In private markets activity levels have accelerated with the third quarter one of the busiest on record

Lockdowns across the east coast of Australia has not slowed the private pipeline with the fourth quarter at a similar level to the third quarter. Anecdotally, fundamental performance remains sound although we feel it is inevitable that greater stress emerges. Government largesse continues to underpin corporate balance sheets evidenced by the lowest levels of insolvency in two decades. As this is wound back, we feel there is clearly risk of a catch up especially given some of the global headwinds.

2. FINANCIAL CREDIT

Summary – Financials are starting to reprice but have a lot more to go. Lockdowns create more (temporary) technical support across the capital structure but this will reverse upon re-opening. Offshore markets suggest that when issuance comes back, it will be significant.

Financial credit was in the eye of the hurricane for much of the September quarter. Domestically the major development was APRA announcing the end of the Committed Liquidity Facility (CLF) from 2022.  Past low government bond issuance meant Australian banks could need meet High Quality Liquid Asset  (HQLA) standards and APRA allowed the banks to take AAA tranches of mortgage securitisations or senior unsecured financial paper yielding around 0.5-1% and place them with the Reserve Bank for cash, improving their LCRs for the minimal cost of 0.2% per annum. This had two direct impacts:

  1. It created demand for CLF eligible securities because banks could pledge them via the repo facility to meet the LCR requirements and earn positive carry
  2. It reduced the amount of funding banks would need to do relative to offshore banks who needed to raise deposits or issue bonds, the proceeds of which would be used to purchase HQLA.

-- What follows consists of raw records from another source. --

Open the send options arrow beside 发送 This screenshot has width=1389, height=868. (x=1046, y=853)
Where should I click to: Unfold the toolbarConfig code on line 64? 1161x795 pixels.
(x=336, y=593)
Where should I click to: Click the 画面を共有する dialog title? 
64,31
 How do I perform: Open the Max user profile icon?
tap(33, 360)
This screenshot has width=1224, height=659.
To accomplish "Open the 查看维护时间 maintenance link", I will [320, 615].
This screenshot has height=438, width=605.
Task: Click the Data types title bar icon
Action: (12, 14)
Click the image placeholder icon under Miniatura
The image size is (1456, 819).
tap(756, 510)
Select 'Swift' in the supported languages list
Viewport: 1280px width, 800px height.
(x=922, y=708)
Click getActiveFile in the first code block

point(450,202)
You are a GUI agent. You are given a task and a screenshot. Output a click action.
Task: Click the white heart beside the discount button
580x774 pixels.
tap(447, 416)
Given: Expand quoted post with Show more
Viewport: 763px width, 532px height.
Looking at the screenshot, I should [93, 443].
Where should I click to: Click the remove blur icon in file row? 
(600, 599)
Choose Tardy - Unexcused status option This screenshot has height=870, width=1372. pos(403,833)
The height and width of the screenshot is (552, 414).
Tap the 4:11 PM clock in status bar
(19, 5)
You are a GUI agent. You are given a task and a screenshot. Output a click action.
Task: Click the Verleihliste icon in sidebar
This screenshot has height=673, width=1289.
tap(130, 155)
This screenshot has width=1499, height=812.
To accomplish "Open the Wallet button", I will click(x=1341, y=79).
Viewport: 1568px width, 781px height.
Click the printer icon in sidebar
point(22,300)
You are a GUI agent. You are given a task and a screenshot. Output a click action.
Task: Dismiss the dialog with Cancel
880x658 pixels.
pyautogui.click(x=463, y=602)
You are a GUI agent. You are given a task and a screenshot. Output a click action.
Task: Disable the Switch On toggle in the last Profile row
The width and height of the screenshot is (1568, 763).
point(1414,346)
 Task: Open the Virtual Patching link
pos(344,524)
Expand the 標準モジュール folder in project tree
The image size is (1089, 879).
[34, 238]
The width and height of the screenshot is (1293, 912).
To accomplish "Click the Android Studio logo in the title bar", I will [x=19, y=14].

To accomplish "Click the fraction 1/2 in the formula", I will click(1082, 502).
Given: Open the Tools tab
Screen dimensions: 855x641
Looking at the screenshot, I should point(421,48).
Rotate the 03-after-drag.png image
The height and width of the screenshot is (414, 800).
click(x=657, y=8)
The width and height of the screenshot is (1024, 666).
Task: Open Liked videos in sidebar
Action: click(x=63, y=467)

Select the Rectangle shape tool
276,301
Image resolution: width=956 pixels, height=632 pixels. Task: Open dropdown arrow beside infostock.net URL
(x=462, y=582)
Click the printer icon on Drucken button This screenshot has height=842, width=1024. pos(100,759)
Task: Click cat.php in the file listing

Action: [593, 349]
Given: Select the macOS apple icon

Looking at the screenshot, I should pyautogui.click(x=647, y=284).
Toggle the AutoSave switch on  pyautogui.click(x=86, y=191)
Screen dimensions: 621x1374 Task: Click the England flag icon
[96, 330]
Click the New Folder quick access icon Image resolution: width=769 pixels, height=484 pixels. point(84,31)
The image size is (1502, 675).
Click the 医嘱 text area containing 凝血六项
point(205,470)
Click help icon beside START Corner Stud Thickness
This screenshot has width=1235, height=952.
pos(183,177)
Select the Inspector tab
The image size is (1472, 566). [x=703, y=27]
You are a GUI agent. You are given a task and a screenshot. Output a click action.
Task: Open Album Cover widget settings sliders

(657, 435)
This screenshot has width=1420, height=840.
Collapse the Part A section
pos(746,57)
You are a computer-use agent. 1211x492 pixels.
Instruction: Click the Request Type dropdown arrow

The end of the CLF and the Term Funding Facility (TFF) means the banks will need to issue more bonds.

It is hardly surprising that issuance of financial paper has materially increased from what was a very low base. The previous quarter saw the major banks issue $18 billion in funding across covered bonds, senior unsecured, Tier 2 and securitisations which was the most active quarter since Q1 2020. However, over the past two years the majors have issued around $135 billion less than the previous 5 year average.

We think it is reasonable to assume banks may need to be issuing around $140 billion in funding over the next couple of years, equivalent to around $35 billion per quarter. Currently banks are growing at around 3% per annum. If this continues, it would add around $5-8 billion in additional long term funding. So, call it $40+ billion per quarter.

We are less sanguine than our peers when it comes to the major bank task. In fact, our view is that the task is sufficiently large that there is a reasonable chance the Term Funding Facility will be extended to allow the banks more time to manage this transition. But for this to happen things need to get worse before they get better.

3. ABS & WHOLE LOANS

Outside of selective secondary opportunities negative on public domestic investment grade mezzanine tranches, positive on private market opportunities. Prime RMBS mezzanine looks expensive relative to financial sub debt.

4. REAL ESTATE LOANS

Private real estate markets look attractive for stabilised assets but recent lockdowns create uncertainty. Caution regarding flow on impacts from issues in Chinese property sector is warranted.